The NYT off-leads the Mexican effort to reduce fees on money transferred from America to Mexico. Mexicans who work in America send home $8 billion a year, the same amount of money that tourism generates for the Mexican economy. But millions are lost to fees charged by money-wiring services. Middlemen such as Western Union often charge twice, once in the U.S. and once in Mexico, and they use exchange rates that are least favorable to consumers. The average remittance, about $300, can shrink by 25 percent ($75) by the time it gets to Mexico. Mexican President Vicente Fox established a new Cabinet position to deal with the problem, and he has set up credit unions that offer favorable rates and developed a system of automatic teller machines that allow Mexicans to access their American relatives’ accounts.
The WP off-leads news that high-school completion rates (not counting Graduation Equivalency Diplomas) have dropped from 80 percent to 75 percent in the last 15 years.
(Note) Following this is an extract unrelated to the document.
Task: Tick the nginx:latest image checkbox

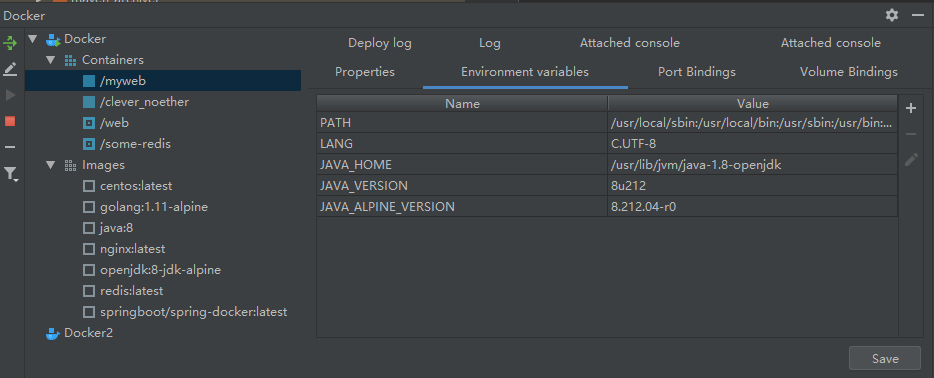Action: pyautogui.click(x=89, y=249)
Many education experts worry that President Bush’s accountability movement, which requires testing for promotion and graduation, could exacerbate the problem. Big cities in Texas, where Bush-style reform has been in place throughout the decade, suffer some of the worst dropout rates in the country.
Fuzzy math: The WP reports that President Bush says 22 percent of his tax cut will go to the richest 1 percent. The Democrats are sticking by their 43 percent figure.